J.O. Numéro 267 du 17 Novembre 2001 page 18311
Lois
Loi no 2001-1066 du 16 novembre 2001 relative à la lutte contre les
discriminations (1)
NOR : MESX0004437L
L'Assemblée nationale et le Sénat ont délibéré,
L'Assemblée nationale a adopté,
Le Président de la République promulgue la loi dont la teneur suit :
Article 1er
I. - L'article L. 122-45 du code du travail est ainsi rédigé :
« Art. L. 122-45. - Aucune personne ne peut être écartée d'une procédure de
recrutement ou de l'accès à un stage ou à une période de formation en
entreprise, aucun salarié ne peut être sanctionné, licencié ou faire l'objet
d'une mesure discriminatoire, directe ou indirecte, notamment en matière de rémunération,
de formation, de reclassement, d'affectation, de qualification, de
classification, de promotion professionnelle, de mutation ou de renouvellement
de contrat en raison de son origine, de son sexe, de ses moeurs, de son
orientation sexuelle, de son âge, de sa situation de famille, de son
appartenance ou de sa non-appartenance, vraie ou supposée, à une ethnie, une
nation ou une race, de ses opinions politiques, de ses activités syndicales ou
mutualistes, de ses convictions religieuses, de son apparence physique, de son
patronyme ou, sauf inaptitude constatée par le médecin du travail dans le
cadre du titre IV du livre II du présent code, en raison de son état de santé
ou de son handicap.
« Aucun salarié ne peut être sanctionné, licencié ou faire l'objet d'une
mesure discriminatoire visée à l'alinéa précédent en raison de l'exercice
normal du droit de grève.
« Aucun salarié ne peut être sanctionné, licencié ou faire l'objet d'une
mesure discriminatoire pour avoir témoigné des agissements définis aux alinéas
précédents ou pour les avoir relatés.
« En cas de litige relatif à l'application des alinéas précédents, le
salarié concerné ou le candidat à un recrutement, à un stage ou à une période
de formation en entreprise présente des éléments de fait laissant supposer
l'existence d'une discrimination directe ou indirecte. Au vu de ces éléments,
il incombe à la partie défenderesse de prouver que sa décision est justifiée
par des éléments objectifs étrangers à toute discrimination. Le juge forme
sa conviction après avoir ordonné, en cas de besoin, toutes les mesures
d'instruction qu'il estime utiles.
« Toute disposition ou tout acte contraire à l'égard d'un salarié est nul de
plein droit. »
II. - L'article L. 122-35 du code du travail est ainsi modifié :
1o Au deuxième alinéa, après le mot : « moeurs, », sont insérés les mots
: « de leur orientation sexuelle, de leur âge, » ;
2o Au deuxième alinéa, après le mot : « confessions, », sont insérés les
mots : « de leur apparence physique, de leur patronyme, ».

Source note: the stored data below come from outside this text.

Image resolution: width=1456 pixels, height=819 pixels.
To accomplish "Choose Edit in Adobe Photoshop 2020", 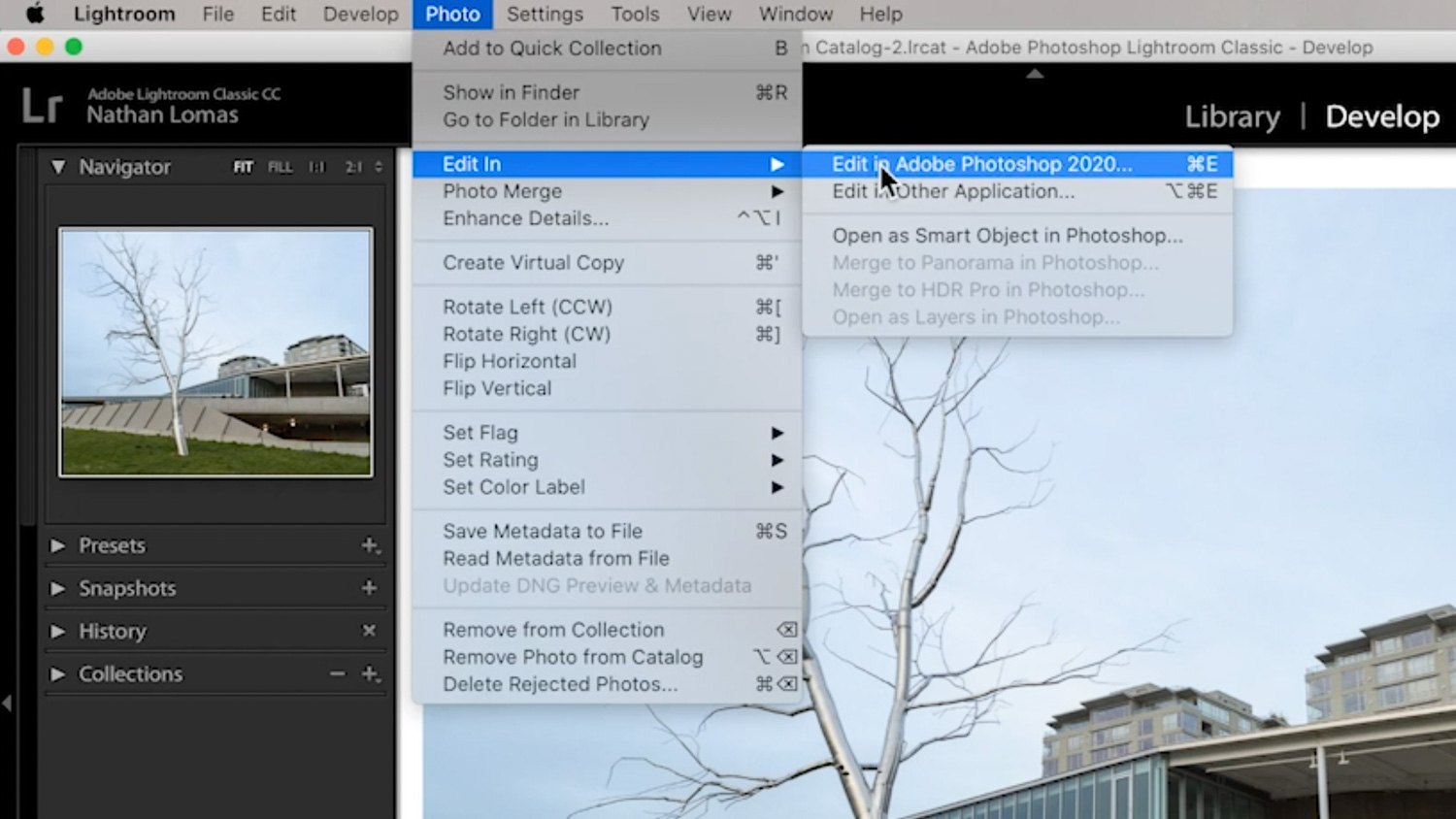I will (x=981, y=164).
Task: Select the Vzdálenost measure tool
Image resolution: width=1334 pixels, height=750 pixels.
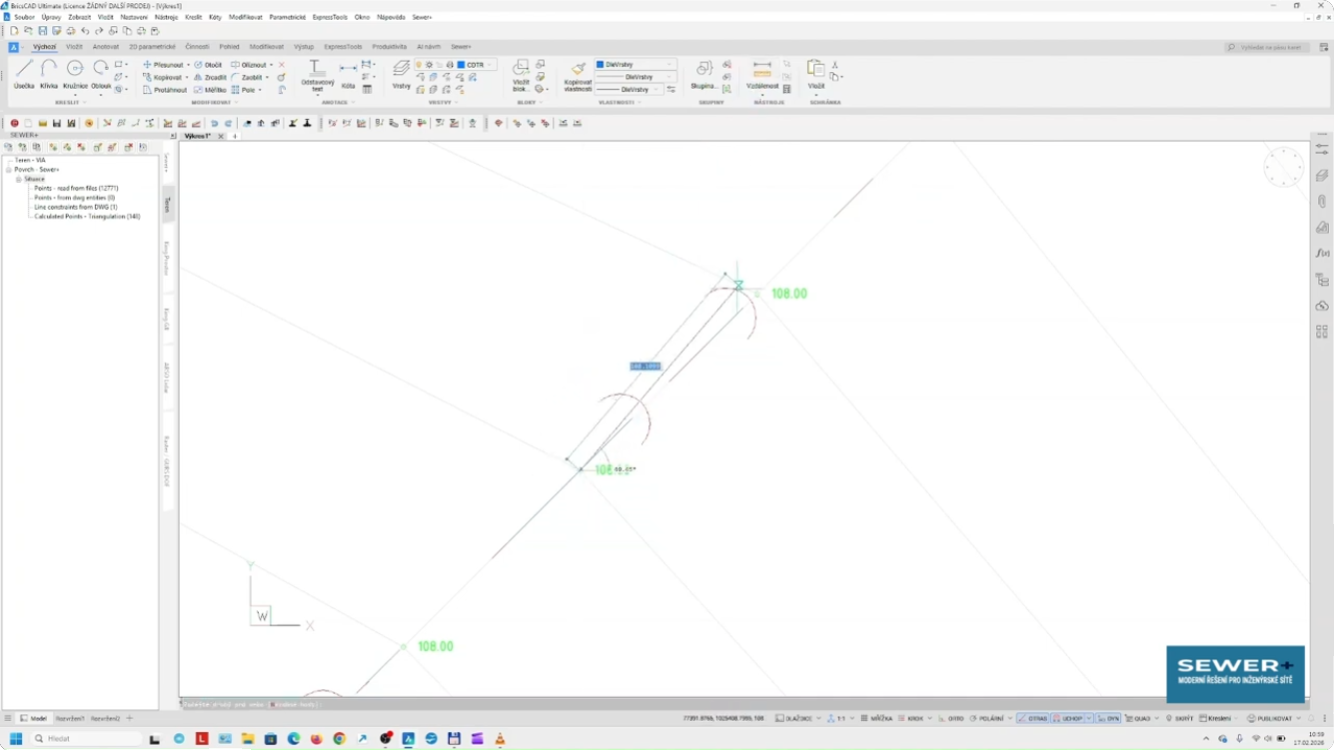Action: coord(762,74)

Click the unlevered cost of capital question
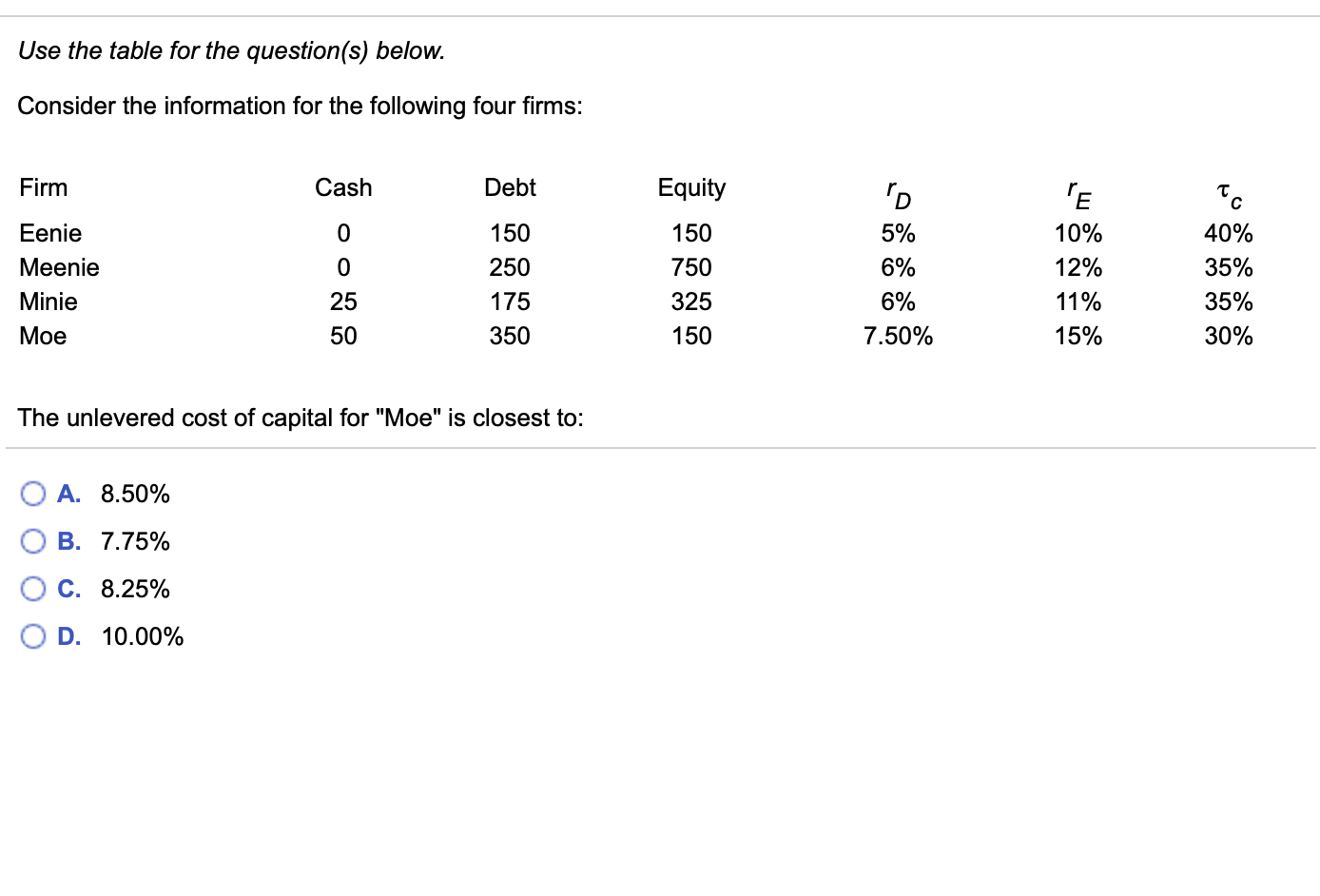301,418
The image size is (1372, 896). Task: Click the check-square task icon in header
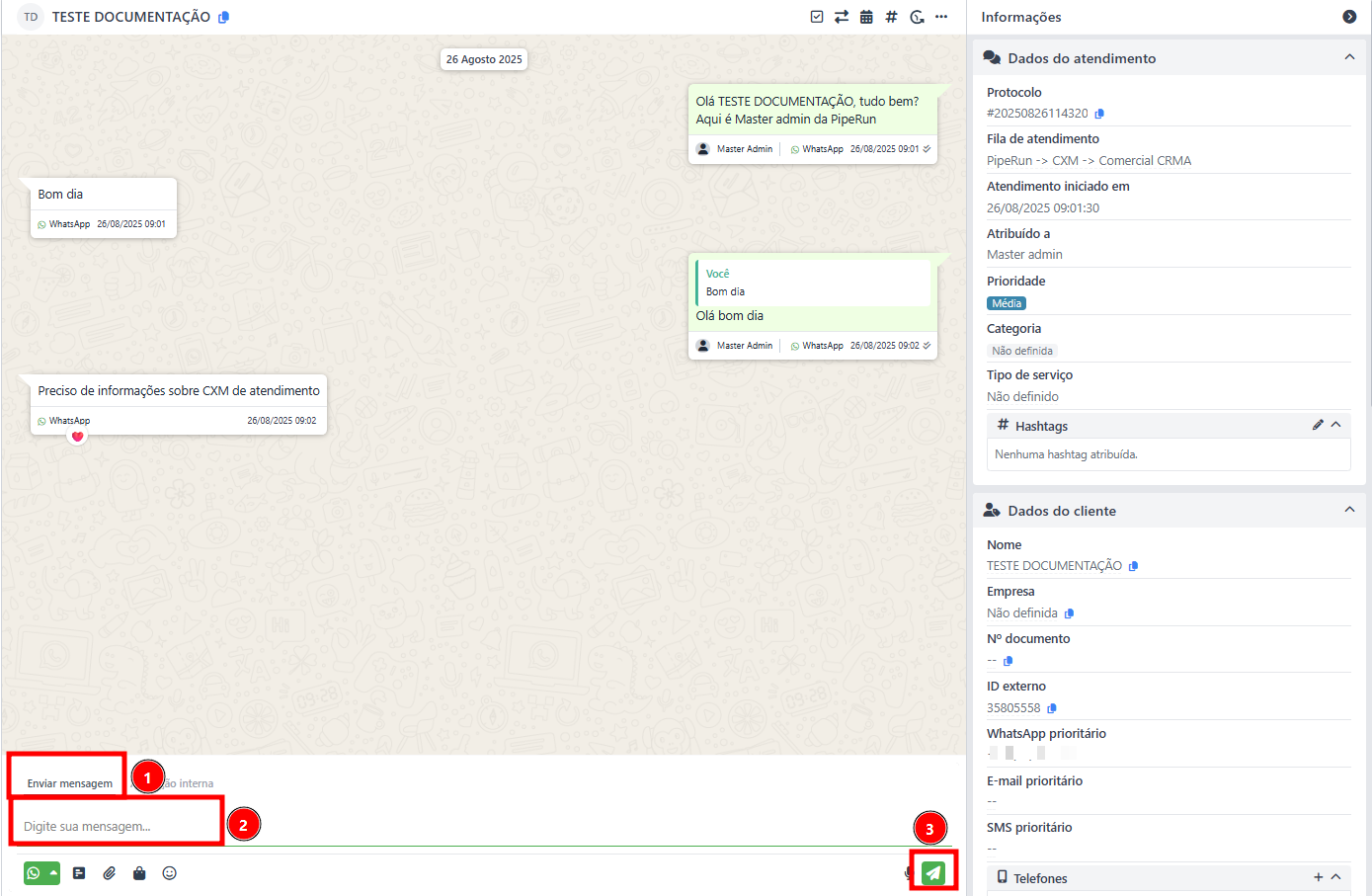click(x=817, y=17)
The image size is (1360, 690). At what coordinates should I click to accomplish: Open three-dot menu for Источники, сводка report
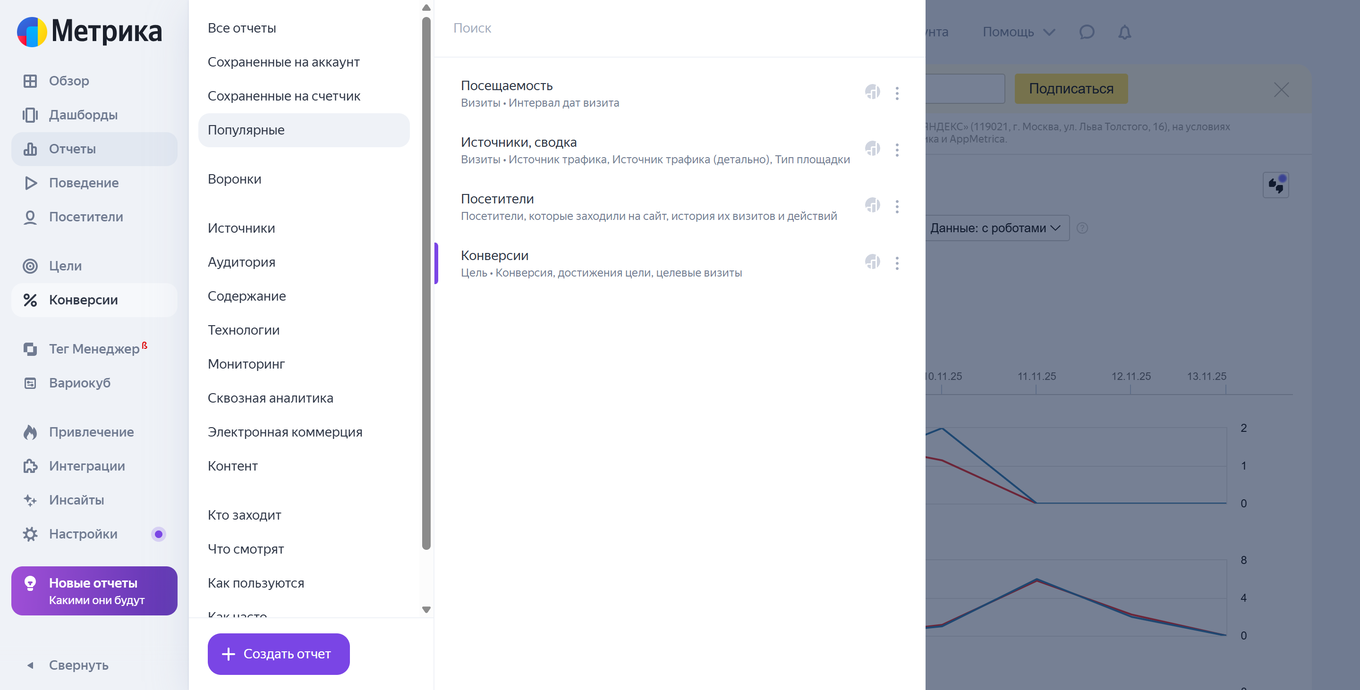click(897, 150)
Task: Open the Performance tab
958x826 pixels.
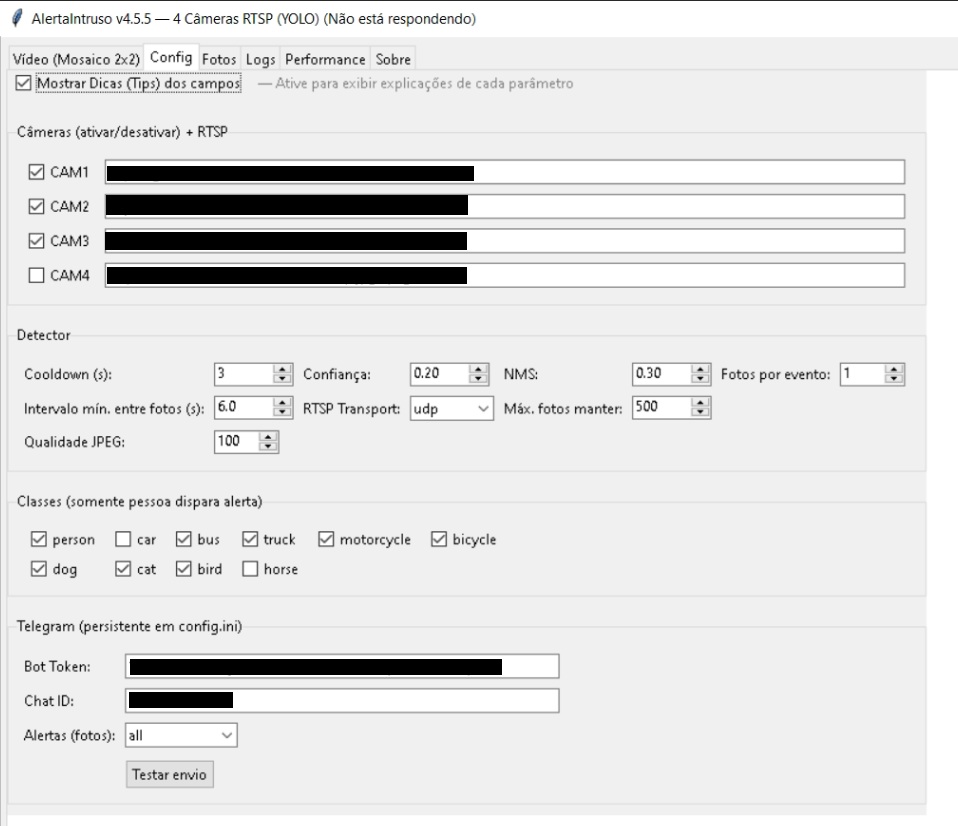Action: (326, 59)
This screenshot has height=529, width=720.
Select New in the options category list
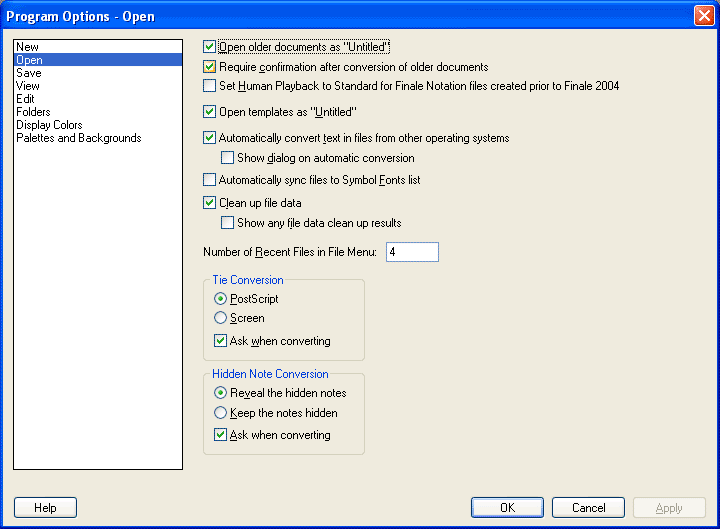point(27,47)

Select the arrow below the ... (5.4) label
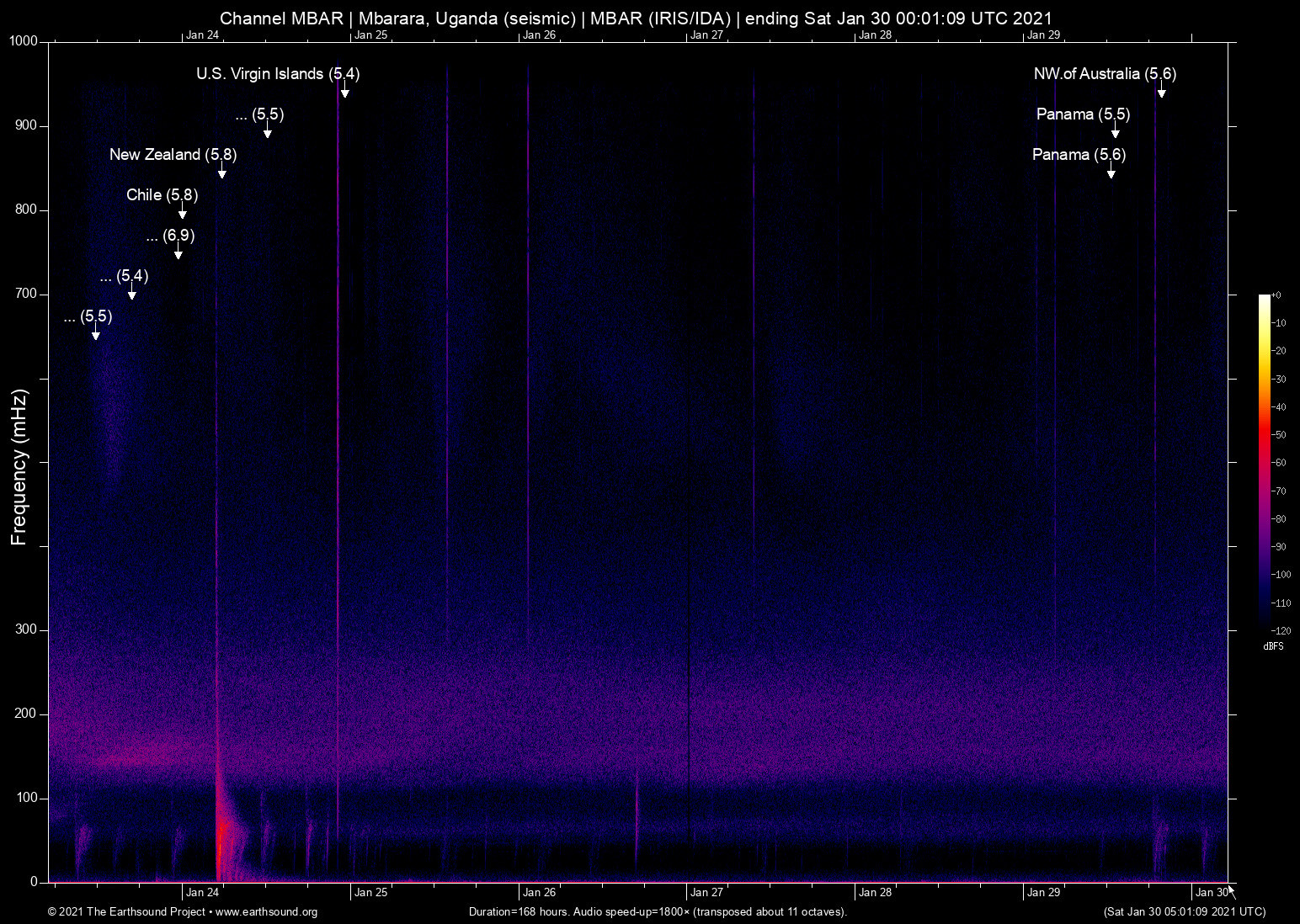[x=131, y=293]
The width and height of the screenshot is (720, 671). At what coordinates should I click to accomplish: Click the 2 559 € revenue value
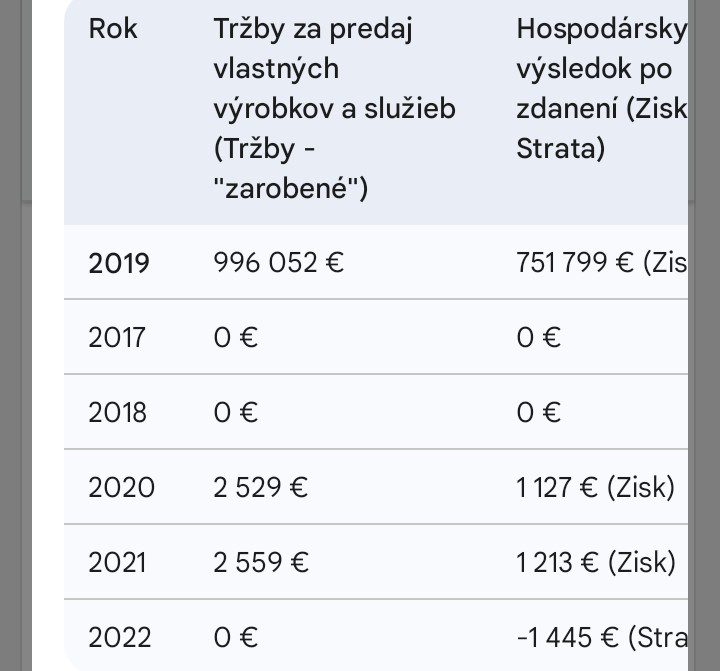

III. - L'article 225-1 du code pénal est ainsi modifié :
1o Au premier alinéa :
a) Après le mot : « famille, », sont insérés les mots : « de leur
apparence physique, de leur patronyme, » ;
b) Après le mot : « moeurs, », sont insérés les mots : « de leur
orientation sexuelle, de leur âge, » ;
2o Au deuxième alinéa :
a) Après le mot : « famille, », sont insérés les mots : « de l'apparence
physique, du patronyme, » ;
b) Après le mot : « moeurs, », sont insérés les mots : « de l'orientation
sexuelle, de l'âge, ».
IV. - L'article 225-2 du code pénal est ainsi modifié :
1o Au 5o, après les mots : « offre d'emploi », sont insérés les mots : « ,
une demande de stage ou une période de formation en entreprise » ;
2o L'article est complété par un 6o ainsi rédigé :
« 6o A refuser d'accepter une personne à l'un des stages visés par le 2o de
l'article L. 412-8 du code de la sécurité sociale. »
V. - L'article L. 611-1 du code du travail est ainsi modifié :
1o Au deuxième alinéa, les mots : « à la règle de l'égalité
professionnelle » sont supprimés ;
2o Au deuxième alinéa, après les mots : « au 3o », sont insérés les mots
: « et au 6o ».
VI. - Dans le quatrième alinéa de l'article L. 611-6 du code du travail, les
mots : « à la règle de l'égalité professionnelle » sont supprimés et, après
les mots : « au 3o », sont insérés les mots : « et au 6o ».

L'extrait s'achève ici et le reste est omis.